A $7 billion merger between British Airways and Spain's Iberia looked imminent on Thursday as their boards held separate meetings to discuss a deal to create the world's third-largest airline by revenue.

A deal, which seems set to give BA shareholders 55 percent of the new firm, would end the British flag carrier's over two-year hunt for Iberia after a frustrated takeover attempt with private equity fund Texas Pacific Group in 2007.

Formal merger talks between BA and Iberia began in July 2008 and aimed to help both airlines cope with the industry's biggest downturn in decades.

Further to recent market speculation, British Airways confirms that the British Airways and Iberia Boards are holding separate meetings today, 12 November, to consider a potential transaction, BA said in a statement.

However, no decisions have been taken and, at this time, there can be no guarantee that a transaction will be forthcoming.
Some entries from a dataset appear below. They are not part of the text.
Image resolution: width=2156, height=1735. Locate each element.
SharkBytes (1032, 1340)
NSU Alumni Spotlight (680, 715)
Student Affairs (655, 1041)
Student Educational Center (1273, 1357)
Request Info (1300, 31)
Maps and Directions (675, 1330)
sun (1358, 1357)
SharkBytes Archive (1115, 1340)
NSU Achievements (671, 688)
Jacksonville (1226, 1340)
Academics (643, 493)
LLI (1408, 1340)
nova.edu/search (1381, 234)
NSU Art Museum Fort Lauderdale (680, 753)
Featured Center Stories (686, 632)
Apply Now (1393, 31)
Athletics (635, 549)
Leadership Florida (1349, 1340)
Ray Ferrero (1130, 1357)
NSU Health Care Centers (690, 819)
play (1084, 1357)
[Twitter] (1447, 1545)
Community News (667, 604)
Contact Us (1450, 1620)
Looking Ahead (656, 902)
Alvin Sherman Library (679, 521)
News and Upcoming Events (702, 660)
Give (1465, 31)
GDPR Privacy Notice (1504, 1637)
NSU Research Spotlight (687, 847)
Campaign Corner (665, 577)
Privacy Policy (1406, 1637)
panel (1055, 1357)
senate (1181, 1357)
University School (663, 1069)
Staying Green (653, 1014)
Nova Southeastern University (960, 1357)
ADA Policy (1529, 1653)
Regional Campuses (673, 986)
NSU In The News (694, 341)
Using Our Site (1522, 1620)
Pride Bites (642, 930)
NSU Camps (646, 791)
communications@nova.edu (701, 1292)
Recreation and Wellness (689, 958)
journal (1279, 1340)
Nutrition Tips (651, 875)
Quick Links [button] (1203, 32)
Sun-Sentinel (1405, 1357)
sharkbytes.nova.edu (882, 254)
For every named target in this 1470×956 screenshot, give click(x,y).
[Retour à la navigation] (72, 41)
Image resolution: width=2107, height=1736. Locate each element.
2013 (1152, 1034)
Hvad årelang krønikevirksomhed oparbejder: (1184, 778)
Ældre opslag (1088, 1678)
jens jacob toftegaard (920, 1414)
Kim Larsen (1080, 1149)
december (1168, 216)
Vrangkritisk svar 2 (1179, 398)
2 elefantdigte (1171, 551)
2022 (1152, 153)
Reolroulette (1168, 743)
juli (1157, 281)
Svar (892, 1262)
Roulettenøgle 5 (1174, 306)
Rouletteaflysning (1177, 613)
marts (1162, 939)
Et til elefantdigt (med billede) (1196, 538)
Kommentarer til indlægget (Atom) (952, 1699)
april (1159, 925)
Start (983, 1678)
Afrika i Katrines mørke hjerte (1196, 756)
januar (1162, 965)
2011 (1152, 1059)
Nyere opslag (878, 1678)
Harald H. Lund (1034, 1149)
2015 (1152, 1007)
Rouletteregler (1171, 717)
A further announcement will be made in due course, if appropriate.

Iberia, meanwhile, said its board was discussing a merger that would give the Spanish firm about 45 percent of the new company and BA about 55 percent.

Spanish daily El Pais said on its website that Iberia's board had already approved the deal and that Iberia boss Antonio Vazquez would be chairman of the new company, which would have its headquarters in London.

Analysts were expecting BA's chief executive, Willie Walsh, to be the CEO of the new company, with Vazquez as chairman.

It was unclear whether the new company's structure would mirror that of Air France-KLM , the Franco-Dutch merger in 2004 which created a holding company plus two operational units, to preserve national identities and bilateral international landing rights.

Shares in BA closed 7.5 percent higher at 206.8 pence, while Iberia's shares ended up 11.8 percent at 2.22 euros.

(For graphic showing the market capitalization of both companies, please click on http://graphics.thomsonreuters.com/119/EZ_BAYIBR1109.gif)


Analysts view a merger, which would create an airline with annual revenues of around 13.5 billion pounds ($22.38 billion), as the best way forward for BA as it tries to emerge from the downturn.

BA's Walsh wants to create an airline to rival Air France-KLM and Lufthansa , which has combined with Swiss International Airlines and Austrian Airlines in recent years.

A deal would still need regulatory clearance from the European Commission but this would likely go through, following the precedent set by the Air France-KLM merger.

The pair began merger talks in July 2008 in response to slowing passenger demand, but BA's pension fund deficit -- believed to stand at around 3 billion pounds -- and the structure of the combined entity have proved sticking points.

BA, which owns 13.5 percent of Iberia, has also applied to U.S. and European authorities for competition clearance, or anti-trust immunity, which would allow it to share costs and revenues on transatlantic routes with Iberia and American Airlines (AA).

BA has a code-sharing agreement with the Spanish carrier under the One World alliance of airlines, which allows them to sell seats on each other's services.

BA's Walsh said on Friday, after the airline's first-half results, that he was confident in the strength of BA's case to win U.S. Department of Transportation approval for a sales tie-up with American Airlines and Iberia.

He also said a decision on BA's proposed merger with Iberia would likely come in the very near future.

Iberia is scheduled to report nine-month earnings on Friday.